Dataset -
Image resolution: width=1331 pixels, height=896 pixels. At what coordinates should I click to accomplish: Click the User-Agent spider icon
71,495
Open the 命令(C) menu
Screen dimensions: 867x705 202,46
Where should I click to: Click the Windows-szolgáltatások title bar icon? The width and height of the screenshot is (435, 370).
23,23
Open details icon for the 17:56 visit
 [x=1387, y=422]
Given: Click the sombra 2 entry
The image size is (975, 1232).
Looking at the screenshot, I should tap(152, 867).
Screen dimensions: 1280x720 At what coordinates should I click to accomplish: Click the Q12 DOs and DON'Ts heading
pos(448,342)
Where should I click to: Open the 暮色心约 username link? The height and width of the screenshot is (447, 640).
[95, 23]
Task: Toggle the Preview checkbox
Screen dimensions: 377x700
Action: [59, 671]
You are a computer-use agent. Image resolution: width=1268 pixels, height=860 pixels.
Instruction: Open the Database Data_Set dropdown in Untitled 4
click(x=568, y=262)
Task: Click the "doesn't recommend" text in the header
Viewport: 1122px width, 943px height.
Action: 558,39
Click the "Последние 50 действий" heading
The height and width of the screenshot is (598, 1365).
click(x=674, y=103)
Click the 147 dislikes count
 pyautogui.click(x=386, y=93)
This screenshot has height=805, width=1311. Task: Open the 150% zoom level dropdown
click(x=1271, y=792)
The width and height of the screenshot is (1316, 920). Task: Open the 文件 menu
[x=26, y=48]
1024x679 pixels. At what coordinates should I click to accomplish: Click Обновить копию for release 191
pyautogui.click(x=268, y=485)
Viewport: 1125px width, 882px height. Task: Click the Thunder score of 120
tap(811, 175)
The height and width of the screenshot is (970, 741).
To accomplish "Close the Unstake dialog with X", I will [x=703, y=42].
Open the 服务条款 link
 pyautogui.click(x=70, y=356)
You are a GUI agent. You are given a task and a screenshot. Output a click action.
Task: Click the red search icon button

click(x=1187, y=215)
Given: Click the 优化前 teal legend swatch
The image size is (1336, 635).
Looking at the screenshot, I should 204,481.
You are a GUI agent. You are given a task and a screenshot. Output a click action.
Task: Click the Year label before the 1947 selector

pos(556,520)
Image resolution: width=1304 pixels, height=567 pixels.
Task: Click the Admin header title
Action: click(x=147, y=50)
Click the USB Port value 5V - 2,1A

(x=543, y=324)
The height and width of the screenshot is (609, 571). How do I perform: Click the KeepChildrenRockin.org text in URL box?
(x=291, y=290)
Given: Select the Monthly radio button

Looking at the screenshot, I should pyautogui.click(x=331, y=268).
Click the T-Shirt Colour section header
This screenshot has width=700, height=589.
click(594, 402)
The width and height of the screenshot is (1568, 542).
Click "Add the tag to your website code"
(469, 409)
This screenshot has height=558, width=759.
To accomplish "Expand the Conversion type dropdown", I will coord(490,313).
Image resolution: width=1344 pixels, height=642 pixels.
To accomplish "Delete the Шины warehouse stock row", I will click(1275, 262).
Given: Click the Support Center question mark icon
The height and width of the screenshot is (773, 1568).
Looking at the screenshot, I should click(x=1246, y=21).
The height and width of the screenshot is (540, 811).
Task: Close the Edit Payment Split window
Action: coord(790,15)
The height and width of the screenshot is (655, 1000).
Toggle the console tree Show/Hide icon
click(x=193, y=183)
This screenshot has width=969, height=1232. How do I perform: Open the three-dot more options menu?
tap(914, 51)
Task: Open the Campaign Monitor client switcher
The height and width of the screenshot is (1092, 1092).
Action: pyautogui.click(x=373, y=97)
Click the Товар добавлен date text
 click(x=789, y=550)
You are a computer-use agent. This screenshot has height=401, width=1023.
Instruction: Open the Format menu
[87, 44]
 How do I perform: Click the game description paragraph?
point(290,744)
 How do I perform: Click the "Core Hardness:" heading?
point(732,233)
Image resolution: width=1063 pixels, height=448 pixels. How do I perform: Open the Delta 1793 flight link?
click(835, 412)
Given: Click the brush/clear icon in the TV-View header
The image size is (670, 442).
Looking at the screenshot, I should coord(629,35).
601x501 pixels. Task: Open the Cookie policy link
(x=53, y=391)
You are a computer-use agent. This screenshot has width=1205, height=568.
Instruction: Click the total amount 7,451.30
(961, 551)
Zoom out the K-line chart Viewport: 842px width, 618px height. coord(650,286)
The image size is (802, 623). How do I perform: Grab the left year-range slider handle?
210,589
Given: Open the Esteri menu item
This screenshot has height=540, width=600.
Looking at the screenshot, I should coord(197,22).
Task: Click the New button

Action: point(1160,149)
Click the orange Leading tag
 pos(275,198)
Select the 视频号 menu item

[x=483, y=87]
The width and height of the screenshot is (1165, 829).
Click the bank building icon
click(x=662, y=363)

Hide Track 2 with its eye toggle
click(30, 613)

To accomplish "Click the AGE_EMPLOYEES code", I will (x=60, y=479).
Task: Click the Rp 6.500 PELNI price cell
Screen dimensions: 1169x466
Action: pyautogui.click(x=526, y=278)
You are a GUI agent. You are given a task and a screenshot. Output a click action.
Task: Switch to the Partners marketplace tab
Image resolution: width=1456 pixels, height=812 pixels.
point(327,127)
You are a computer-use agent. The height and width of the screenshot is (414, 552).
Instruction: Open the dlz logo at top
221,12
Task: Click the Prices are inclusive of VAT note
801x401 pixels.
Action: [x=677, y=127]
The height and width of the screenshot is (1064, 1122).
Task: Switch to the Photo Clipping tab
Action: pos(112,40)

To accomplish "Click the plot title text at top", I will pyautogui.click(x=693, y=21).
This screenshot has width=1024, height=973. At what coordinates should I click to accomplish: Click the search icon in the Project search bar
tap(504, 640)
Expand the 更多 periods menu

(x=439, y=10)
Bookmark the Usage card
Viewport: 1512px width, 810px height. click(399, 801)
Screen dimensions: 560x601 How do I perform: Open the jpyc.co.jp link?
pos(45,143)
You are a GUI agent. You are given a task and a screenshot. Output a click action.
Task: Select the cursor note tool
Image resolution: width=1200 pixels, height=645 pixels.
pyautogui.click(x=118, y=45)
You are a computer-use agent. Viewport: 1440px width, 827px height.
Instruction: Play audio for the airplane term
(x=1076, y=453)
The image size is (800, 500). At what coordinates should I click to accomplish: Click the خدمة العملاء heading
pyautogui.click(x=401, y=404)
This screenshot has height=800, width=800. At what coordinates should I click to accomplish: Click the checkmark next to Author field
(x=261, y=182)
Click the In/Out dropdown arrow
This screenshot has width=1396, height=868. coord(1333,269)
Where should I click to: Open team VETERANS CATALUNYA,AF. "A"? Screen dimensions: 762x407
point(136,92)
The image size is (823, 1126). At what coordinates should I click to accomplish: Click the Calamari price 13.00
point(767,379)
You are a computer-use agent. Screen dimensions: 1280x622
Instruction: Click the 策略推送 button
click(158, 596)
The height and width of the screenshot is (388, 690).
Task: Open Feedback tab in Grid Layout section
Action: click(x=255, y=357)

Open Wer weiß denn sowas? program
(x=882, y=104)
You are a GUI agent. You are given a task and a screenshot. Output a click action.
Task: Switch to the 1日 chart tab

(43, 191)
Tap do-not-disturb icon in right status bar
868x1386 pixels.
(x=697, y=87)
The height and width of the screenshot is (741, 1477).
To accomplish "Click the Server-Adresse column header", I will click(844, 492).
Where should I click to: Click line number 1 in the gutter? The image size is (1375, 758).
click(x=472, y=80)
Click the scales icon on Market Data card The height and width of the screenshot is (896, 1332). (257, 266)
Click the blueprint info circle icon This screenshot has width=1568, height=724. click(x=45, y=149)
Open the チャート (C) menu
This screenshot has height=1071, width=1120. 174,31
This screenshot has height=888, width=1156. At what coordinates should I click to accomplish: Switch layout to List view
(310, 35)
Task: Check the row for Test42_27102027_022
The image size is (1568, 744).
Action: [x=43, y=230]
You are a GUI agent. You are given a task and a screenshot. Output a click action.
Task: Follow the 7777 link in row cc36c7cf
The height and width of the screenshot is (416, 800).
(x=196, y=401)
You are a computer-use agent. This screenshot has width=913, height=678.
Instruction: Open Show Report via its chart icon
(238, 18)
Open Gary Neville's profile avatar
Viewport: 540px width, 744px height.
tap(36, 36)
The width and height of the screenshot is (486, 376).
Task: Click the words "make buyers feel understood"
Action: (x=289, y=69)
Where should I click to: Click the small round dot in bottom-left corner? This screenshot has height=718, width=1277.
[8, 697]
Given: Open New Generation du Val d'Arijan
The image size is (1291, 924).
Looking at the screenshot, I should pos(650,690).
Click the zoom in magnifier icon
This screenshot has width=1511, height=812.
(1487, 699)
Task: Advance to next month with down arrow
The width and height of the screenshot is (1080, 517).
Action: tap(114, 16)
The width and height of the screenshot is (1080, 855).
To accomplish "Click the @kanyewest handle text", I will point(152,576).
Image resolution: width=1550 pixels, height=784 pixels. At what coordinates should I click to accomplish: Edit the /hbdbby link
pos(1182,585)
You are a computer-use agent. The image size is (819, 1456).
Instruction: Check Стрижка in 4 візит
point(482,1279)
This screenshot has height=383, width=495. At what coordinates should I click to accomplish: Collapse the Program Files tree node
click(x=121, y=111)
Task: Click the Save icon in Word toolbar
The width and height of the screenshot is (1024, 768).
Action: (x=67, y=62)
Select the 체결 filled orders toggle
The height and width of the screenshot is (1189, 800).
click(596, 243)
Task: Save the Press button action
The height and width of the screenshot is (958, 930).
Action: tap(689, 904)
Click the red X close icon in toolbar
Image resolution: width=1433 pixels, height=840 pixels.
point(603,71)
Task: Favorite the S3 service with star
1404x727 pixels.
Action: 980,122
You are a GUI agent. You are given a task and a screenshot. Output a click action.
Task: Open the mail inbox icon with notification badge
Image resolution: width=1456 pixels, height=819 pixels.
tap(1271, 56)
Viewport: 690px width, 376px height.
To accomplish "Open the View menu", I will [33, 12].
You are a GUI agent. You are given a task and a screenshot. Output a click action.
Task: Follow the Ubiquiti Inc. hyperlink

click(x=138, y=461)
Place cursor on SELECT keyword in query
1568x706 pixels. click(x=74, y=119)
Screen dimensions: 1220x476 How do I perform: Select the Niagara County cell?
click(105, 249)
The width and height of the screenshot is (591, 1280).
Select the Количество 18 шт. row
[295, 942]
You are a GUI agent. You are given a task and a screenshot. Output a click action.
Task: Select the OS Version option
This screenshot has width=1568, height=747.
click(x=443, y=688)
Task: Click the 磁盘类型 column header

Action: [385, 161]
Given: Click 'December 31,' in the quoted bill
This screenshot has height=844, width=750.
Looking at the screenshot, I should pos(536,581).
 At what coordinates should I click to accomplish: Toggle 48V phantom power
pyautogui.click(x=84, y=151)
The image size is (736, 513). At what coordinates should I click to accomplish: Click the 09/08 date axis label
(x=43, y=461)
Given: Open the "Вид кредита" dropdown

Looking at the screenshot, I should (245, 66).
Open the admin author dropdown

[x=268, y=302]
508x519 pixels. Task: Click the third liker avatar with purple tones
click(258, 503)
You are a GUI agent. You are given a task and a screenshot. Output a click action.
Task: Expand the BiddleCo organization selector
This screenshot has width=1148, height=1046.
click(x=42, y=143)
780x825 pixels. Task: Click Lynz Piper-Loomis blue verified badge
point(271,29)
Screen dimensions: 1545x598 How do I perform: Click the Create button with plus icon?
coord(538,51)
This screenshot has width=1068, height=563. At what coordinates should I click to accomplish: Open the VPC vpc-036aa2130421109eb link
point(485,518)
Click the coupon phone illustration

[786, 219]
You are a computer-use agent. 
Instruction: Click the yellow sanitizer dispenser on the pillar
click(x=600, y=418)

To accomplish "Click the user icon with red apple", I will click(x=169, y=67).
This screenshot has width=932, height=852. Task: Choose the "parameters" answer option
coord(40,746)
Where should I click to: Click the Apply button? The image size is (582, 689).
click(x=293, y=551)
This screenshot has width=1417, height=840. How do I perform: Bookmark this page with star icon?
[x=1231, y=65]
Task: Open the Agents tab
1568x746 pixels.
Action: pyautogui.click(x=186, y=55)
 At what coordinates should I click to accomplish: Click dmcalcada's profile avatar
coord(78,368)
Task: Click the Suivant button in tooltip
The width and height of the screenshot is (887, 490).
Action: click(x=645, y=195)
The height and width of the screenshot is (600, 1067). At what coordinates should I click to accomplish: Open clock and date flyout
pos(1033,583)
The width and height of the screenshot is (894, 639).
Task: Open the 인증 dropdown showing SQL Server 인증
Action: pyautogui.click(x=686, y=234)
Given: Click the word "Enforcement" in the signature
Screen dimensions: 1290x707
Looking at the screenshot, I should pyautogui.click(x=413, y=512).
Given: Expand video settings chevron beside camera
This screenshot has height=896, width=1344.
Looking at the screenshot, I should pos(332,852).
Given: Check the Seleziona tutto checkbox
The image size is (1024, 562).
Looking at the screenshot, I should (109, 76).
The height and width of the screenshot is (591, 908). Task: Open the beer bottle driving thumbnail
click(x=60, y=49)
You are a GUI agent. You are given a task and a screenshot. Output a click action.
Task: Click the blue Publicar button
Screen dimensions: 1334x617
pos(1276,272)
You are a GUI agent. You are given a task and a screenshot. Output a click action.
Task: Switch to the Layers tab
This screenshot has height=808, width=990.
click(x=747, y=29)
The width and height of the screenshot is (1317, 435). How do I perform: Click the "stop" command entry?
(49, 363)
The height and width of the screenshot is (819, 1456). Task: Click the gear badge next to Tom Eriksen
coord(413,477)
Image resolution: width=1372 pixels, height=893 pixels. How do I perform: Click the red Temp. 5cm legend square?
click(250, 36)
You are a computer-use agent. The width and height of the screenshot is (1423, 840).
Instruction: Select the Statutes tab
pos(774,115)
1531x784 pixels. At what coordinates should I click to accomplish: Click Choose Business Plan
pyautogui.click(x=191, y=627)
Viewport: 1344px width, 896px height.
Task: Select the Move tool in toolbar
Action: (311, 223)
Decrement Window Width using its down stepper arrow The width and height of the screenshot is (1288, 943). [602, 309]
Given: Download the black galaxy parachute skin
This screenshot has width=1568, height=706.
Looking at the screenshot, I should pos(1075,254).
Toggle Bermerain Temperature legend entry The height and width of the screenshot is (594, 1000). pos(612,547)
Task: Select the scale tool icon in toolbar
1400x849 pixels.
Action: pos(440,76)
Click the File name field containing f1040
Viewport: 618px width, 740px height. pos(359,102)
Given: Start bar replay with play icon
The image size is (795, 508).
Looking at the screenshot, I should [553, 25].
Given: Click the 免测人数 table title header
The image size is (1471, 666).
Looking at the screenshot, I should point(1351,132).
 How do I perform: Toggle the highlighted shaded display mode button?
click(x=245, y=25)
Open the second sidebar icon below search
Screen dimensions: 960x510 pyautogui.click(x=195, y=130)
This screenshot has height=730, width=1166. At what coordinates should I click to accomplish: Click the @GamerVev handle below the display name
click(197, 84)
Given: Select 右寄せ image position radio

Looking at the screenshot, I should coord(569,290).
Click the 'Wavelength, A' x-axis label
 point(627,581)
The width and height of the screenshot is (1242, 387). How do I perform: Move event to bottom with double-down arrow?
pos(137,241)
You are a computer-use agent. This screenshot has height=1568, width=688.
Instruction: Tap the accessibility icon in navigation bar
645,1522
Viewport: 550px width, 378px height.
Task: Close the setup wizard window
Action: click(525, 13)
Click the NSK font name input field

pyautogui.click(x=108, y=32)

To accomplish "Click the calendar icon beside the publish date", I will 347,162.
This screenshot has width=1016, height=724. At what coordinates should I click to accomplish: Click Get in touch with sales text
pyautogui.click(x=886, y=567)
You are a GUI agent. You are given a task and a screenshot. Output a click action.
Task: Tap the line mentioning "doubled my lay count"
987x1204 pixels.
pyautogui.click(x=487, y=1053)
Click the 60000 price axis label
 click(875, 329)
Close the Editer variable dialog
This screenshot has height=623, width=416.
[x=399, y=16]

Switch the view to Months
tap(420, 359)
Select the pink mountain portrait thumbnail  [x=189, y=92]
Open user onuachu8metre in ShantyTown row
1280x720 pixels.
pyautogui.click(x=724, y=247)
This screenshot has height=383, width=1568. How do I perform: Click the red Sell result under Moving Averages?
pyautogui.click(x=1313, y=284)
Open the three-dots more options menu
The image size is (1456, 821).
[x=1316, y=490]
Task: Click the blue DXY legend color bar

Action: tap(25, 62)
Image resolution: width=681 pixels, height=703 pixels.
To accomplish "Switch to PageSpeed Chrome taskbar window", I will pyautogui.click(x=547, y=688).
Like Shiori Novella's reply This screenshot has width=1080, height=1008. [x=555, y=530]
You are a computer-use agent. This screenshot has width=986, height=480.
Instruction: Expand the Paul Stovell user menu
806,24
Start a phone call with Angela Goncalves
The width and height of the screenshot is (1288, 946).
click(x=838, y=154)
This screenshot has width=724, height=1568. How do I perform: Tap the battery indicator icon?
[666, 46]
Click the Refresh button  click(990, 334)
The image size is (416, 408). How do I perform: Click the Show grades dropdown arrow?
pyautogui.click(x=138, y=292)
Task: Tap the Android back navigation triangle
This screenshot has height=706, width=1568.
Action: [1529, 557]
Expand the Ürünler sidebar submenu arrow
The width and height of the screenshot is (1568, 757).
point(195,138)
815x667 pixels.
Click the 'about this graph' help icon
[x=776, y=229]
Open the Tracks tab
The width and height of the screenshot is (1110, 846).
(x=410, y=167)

What you are asked to do -
Scan the material above for the string "checkbox", and copy every line where it is found.

Exercise answer -
Task: Toggle the Preview checkbox
Given: Check the Seleziona tutto checkbox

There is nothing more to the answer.